The third and most popular frequent flyer program in Australia is Qantas. For Australians, there are so many different ways to earn points, it makes it worthwhile to have an account even if they are not your preferred airline. As discussed in How useful are Woolworths Rewards?, joining has the advantage that you won't need to be loyal to a supermarket to gain a benefit. You just shop at your preferred place and if they take Woolworths Rewards, then you can let them pool in your Qantas account. This can also apply to other shopping opportunities too. If Qantas points are there for the taking and you were going to make a purchase regardless of the Qantas points, it is worth the top up.
Significantly for redeeming airline reward tickets, Qantas is part of OneWorld and has a separate partnership with Emirates (and others). Plus there is no points expiry as long there is activity once in an 18 month period. Hence the Qantas program is one of the most significant for Australians, but it's not without its drawbacks. The two big gripes with the Qantas program are the high taxes and surcharges when redeeming an airline reward, and that desired reward seats can be difficult to redeem.

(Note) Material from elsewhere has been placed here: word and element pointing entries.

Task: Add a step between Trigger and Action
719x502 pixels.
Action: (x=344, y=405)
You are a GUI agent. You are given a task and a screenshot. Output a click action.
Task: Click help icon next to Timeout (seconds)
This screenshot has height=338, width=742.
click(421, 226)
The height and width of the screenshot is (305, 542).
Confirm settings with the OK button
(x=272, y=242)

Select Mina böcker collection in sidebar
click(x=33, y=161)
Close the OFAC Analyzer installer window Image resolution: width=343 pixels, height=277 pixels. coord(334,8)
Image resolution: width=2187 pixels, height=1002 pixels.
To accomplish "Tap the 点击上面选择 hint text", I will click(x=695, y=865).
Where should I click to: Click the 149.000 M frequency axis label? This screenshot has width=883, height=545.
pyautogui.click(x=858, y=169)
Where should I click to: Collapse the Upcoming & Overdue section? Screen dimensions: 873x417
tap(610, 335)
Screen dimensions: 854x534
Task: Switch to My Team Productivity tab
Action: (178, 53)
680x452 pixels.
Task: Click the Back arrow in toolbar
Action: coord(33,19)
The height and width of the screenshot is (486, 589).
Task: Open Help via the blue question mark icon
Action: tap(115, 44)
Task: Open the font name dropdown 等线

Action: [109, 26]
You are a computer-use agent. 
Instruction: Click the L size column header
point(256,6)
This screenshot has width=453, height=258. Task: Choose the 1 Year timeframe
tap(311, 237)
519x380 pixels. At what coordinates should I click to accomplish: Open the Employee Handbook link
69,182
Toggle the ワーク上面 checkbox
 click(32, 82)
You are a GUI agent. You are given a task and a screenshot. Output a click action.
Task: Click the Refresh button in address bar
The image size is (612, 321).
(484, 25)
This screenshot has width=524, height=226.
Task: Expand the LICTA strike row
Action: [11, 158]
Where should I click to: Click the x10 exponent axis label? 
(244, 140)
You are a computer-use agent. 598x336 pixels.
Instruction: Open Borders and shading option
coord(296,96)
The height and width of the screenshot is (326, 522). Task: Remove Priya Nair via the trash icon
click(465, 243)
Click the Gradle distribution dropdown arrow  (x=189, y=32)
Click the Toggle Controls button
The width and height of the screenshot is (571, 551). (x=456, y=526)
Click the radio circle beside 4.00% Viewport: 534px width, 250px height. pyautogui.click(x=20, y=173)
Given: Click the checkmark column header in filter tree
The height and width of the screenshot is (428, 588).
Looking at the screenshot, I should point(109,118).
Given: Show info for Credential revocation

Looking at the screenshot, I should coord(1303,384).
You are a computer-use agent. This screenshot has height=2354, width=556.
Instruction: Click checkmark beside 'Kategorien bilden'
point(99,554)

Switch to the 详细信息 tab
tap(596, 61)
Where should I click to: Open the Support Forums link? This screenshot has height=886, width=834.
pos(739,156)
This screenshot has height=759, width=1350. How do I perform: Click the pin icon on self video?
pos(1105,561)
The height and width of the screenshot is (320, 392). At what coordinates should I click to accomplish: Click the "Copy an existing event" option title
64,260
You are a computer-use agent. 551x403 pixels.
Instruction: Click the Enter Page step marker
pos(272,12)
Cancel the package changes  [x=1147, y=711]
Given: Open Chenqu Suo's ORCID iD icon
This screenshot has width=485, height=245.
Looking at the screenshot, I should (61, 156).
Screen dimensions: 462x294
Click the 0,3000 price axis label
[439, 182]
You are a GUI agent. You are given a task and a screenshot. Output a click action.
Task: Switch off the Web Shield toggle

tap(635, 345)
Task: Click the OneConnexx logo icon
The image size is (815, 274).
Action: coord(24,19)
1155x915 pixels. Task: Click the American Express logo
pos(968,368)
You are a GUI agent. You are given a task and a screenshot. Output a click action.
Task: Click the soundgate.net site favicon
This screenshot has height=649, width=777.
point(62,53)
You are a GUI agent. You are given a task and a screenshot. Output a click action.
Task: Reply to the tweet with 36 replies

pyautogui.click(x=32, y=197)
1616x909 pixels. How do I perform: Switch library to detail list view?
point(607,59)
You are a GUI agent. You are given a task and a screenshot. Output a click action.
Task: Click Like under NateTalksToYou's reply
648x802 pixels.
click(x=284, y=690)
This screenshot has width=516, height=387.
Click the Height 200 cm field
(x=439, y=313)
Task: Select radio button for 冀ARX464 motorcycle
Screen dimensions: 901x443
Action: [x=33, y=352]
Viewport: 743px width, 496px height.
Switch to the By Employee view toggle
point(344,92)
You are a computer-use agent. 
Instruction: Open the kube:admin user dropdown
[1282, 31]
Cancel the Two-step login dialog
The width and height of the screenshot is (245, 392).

Between these three frequent flyer programs, you can gain access to a wide range of points-earning opportunities and redemption options. The programs also raise the question: is it better to be loyal to one airline? The short answer is no. The best way to capitalise on frequent flyer programs is to spread your loyalty around the three programs and take the best deal on offer. Depending on your own personal circumstances, you may choose to focus on Qantas or Virgin/Krisflyer. However, with all three programs, you won't you feel compelled to stick with one program and get suckered into buying items or airfares at more expensive prices because of a points deal. A side benefit is that when it comes to redeeming free flights, you have more flexibility and you may find it possible to use one frequent flyer program to fly out, and another one to return.